When that resting pressure climbs even higher, it essentially squeezes the blood supply shut. The sphincter goes into a sustained spasm around the fissure, further reducing circulation to the wound. This is the same vicious cycle seen in ordinary chronic fissures: pain from the tear triggers spasm, spasm reduces blood flow, reduced blood flow prevents healing, and the unhealed tear continues to cause pain. In Crohn’s patients, the baseline pressure is already elevated before the fissure even forms, so the cycle kicks in faster and is harder to break.

How Crohn’s Fissures Look Different

Ordinary anal fissures are typically a clean, narrow tear sitting in either the back or front midline of the anal canal. Crohn’s fissures often look and behave differently. The classic teaching is that a fissure located off the midline (to the side) should raise suspicion for Crohn’s disease. These atypical fissures tend to have a granulating base, meaning the wound bed looks raw and bumpy rather than clean. The edges may overhang the wound, and the fissure can extend beyond the anal canal onto the surrounding perianal skin. Multiple fissures may be present at the same time.
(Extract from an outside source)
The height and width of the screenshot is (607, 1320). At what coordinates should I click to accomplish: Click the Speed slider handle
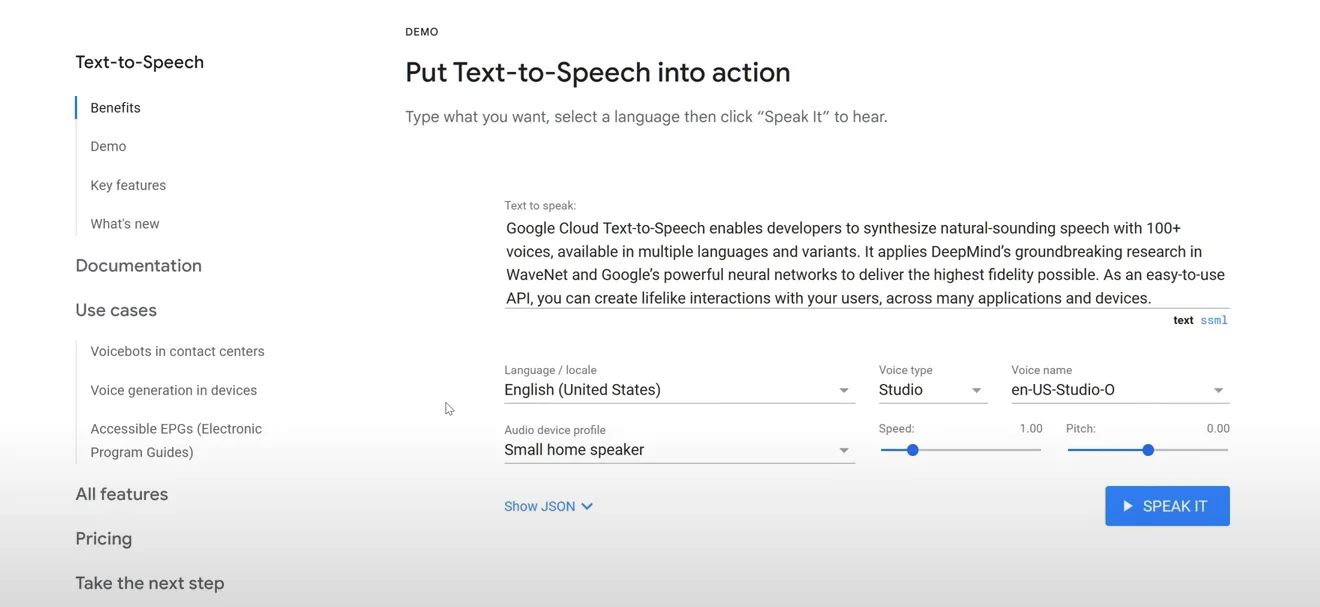tap(912, 450)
That said, most fissures in Crohn’s patients (about 66 percent) still occur in the posterior midline, and 84 percent present with the classic symptoms of pain and bleeding during bowel movements. So a “normal-looking” fissure doesn’t rule out Crohn’s, and an atypical one doesn’t confirm it on its own. Crohn’s fissures are also commonly accompanied by large, swollen skin tags sometimes called “elephant ears,” which are broad-based, edematous tags that may appear cyanotic (bluish) and can be tender to the touch.

The Risk of Progression to Fistulas

One of the more serious concerns with Crohn’s fissures is their potential to deepen and evolve into fistulas, which are abnormal tunnels connecting the anal canal to the surrounding skin or other organs. The mechanism starts with a fissure that doesn’t heal. As the tear deepens through the layers of the anal wall, it can penetrate into the tissue beyond the canal. The outer part of the fissure may partially heal over, creating a skin bridge that traps stool and bacteria underneath. This leads to infection, further tissue destruction, and eventually the formation of a tube-like tract.

On a cellular level, Crohn’s inflammation drives a process where the cells lining the gut transform into a more mobile, invasive cell type. These transformed cells can burrow into deeper tissue layers, causing localized damage and helping form the tunnel structure of a fistula. This is why controlling Crohn’s inflammation is considered essential to preventing fissures from progressing. An unhealed fissure that lingers for months is not just a pain management problem; it’s a potential starting point for more complex perianal disease.

Treatment Differs From Ordinary Fissures

For most people without Crohn’s, a chronic fissure that doesn’t respond to warm baths and stool softeners is treated with a minor surgical procedure that cuts a small portion of the internal sphincter to release the spasm and restore blood flow. This approach has historically been considered risky in Crohn’s patients because of concerns about poor wound healing and the potential for incontinence in tissue already compromised by inflammation.

However, the picture is more nuanced than a blanket “no surgery” rule. In one study of Crohn’s patients with fissures, 67 percent of those treated surgically healed. Among patients who specifically underwent local procedures on the anal canal, the healing rate reached 88 percent, compared to just 43 percent for those who had surgery only on the intestine further upstream. The same study documented that unhealed fissures frequently progressed to more serious anal disease over time, suggesting that carefully selected surgical treatment may be safer than leaving a stubborn fissure alone.

The first-line approach for Crohn’s fissures is still medical: controlling the underlying intestinal inflammation, managing diarrhea, and using topical treatments to relax the sphincter and improve local blood flow. Surgery is reserved for fissures that fail to respond, but it remains a viable option when the surrounding tissue is in reasonable condition and the disease is not actively flaring.